Co-founders Charlie Bowker and Darcy Ogston traveled to Bihar in northeastern India, bordering Nepal, to understand how locals farmed the ancient seed from the water-growing lotus flower.
An ancient snack
According to the researchers from the University of California, the lotus plant dates back almost 135 million years and has been cultivated in parts of China for at least 4,000 years.
India considers the flower sacred, according to Eco India, and locals commonly add the seeds (called Phool Mukhana) to their cooking.

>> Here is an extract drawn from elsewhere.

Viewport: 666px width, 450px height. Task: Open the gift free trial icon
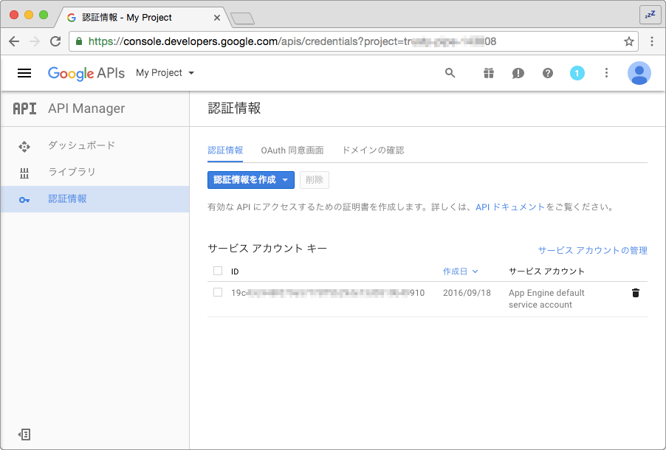point(489,73)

They also consuming the tuber (which purportedly tastes like sweet potato), the leaf and leaf stalk as vegetables.
The uptake is now moving closer to home, with Bowker telling BakeryandSnacks that Whole Foods named it one of its top food trends for 2019.

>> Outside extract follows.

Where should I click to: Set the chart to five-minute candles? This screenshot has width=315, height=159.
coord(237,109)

The duo learned the seed was an ‘incredibly sustainable’ crop, grown in water near other crops and fish.
Compared to corn or soy, for instance, lotus seeds do not require additional water other than the ponds and rivers in which they grow.
Native sources its supply of seeds from the farmers in Bihar; however, harvesting happens only once a year.
The snacks are also currently manufactured in India – dried, then heated in large cast-iron skillets, and finally popped using pressure.
Native has partnered with the Bihar Development Foundation UK, a nonprofit formed after monsoons decimated Southeast Asia, to evaluate suppliers to ensure high working standards.
The organization also provides health camps for farmers, which includes protective gear such as gloves and goggles.
Native donates a penny to the foundation for every pack of puffed lotus seeds sold.
Native Snacks was borne from the realization that consumers were “moving away from slightly more traditional snacks like crisps and popcorn, craving new and exciting, different snacks,” said Bowker, noting the rise of lentil curls and puffed chickpea snacks like Hippies.
“Consumers, too, are becoming incredibly conscious with the process of how things are grown or farmed.”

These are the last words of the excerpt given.